## Source information
============================================================

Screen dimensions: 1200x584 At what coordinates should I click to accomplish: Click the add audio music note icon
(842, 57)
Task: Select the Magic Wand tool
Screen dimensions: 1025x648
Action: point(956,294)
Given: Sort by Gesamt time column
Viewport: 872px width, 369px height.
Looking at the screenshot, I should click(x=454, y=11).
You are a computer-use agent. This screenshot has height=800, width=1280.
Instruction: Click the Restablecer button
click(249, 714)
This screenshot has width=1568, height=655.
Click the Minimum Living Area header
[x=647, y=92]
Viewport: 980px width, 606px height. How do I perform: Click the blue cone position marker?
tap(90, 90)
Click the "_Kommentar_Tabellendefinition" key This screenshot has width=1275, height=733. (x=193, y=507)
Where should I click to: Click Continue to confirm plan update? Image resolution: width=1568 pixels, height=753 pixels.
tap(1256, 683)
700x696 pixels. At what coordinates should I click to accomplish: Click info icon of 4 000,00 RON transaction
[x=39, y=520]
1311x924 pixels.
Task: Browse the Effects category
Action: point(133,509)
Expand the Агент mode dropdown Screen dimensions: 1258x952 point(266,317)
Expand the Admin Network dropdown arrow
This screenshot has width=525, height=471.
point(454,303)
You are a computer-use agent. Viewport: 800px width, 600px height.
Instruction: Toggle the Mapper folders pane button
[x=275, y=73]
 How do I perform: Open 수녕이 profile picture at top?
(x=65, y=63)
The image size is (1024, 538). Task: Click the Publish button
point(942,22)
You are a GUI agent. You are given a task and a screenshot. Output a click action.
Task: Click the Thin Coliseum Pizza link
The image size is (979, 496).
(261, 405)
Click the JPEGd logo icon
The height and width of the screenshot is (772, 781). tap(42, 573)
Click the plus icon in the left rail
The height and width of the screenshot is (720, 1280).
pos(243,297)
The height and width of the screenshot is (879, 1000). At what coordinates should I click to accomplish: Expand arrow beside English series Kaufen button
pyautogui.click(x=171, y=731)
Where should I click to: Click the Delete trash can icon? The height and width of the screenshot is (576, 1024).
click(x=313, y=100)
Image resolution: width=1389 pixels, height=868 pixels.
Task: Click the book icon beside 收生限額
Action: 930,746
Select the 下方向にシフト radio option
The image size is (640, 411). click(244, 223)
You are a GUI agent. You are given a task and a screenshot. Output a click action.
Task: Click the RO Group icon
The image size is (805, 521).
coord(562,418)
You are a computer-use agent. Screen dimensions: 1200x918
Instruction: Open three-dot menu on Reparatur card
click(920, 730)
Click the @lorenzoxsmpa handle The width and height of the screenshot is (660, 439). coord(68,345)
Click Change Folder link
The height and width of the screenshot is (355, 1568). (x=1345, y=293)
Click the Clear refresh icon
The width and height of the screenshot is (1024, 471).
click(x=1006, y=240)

============================================================

## Exercise objective
Word for word and line for line, give the material again.

## Result for this exercise
Screen dimensions: 1200x584 At what coordinates should I click to accomplish: Click the add audio music note icon
(842, 57)
Task: Select the Magic Wand tool
Screen dimensions: 1025x648
Action: point(956,294)
Given: Sort by Gesamt time column
Viewport: 872px width, 369px height.
Looking at the screenshot, I should click(x=454, y=11).
You are a computer-use agent. This screenshot has height=800, width=1280.
Instruction: Click the Restablecer button
click(249, 714)
This screenshot has width=1568, height=655.
Click the Minimum Living Area header
[x=647, y=92]
Viewport: 980px width, 606px height. How do I perform: Click the blue cone position marker?
tap(90, 90)
Click the "_Kommentar_Tabellendefinition" key This screenshot has width=1275, height=733. (x=193, y=507)
Where should I click to: Click Continue to confirm plan update? Image resolution: width=1568 pixels, height=753 pixels.
tap(1256, 683)
700x696 pixels. At what coordinates should I click to accomplish: Click info icon of 4 000,00 RON transaction
[x=39, y=520]
1311x924 pixels.
Task: Browse the Effects category
Action: point(133,509)
Expand the Агент mode dropdown Screen dimensions: 1258x952 point(266,317)
Expand the Admin Network dropdown arrow
This screenshot has width=525, height=471.
point(454,303)
You are a computer-use agent. Viewport: 800px width, 600px height.
Instruction: Toggle the Mapper folders pane button
[x=275, y=73]
 How do I perform: Open 수녕이 profile picture at top?
(x=65, y=63)
The image size is (1024, 538). Task: Click the Publish button
point(942,22)
You are a GUI agent. You are given a task and a screenshot. Output a click action.
Task: Click the Thin Coliseum Pizza link
The image size is (979, 496).
(261, 405)
Click the JPEGd logo icon
The height and width of the screenshot is (772, 781). tap(42, 573)
Click the plus icon in the left rail
The height and width of the screenshot is (720, 1280).
pos(243,297)
The height and width of the screenshot is (879, 1000). At what coordinates should I click to accomplish: Expand arrow beside English series Kaufen button
pyautogui.click(x=171, y=731)
Where should I click to: Click the Delete trash can icon? The height and width of the screenshot is (576, 1024).
click(x=313, y=100)
Image resolution: width=1389 pixels, height=868 pixels.
Task: Click the book icon beside 收生限額
Action: 930,746
Select the 下方向にシフト radio option
The image size is (640, 411). click(244, 223)
You are a GUI agent. You are given a task and a screenshot. Output a click action.
Task: Click the RO Group icon
The image size is (805, 521).
coord(562,418)
You are a computer-use agent. Screen dimensions: 1200x918
Instruction: Open three-dot menu on Reparatur card
click(920, 730)
Click the @lorenzoxsmpa handle The width and height of the screenshot is (660, 439). coord(68,345)
Click Change Folder link
The height and width of the screenshot is (355, 1568). (x=1345, y=293)
Click the Clear refresh icon
The width and height of the screenshot is (1024, 471).
click(x=1006, y=240)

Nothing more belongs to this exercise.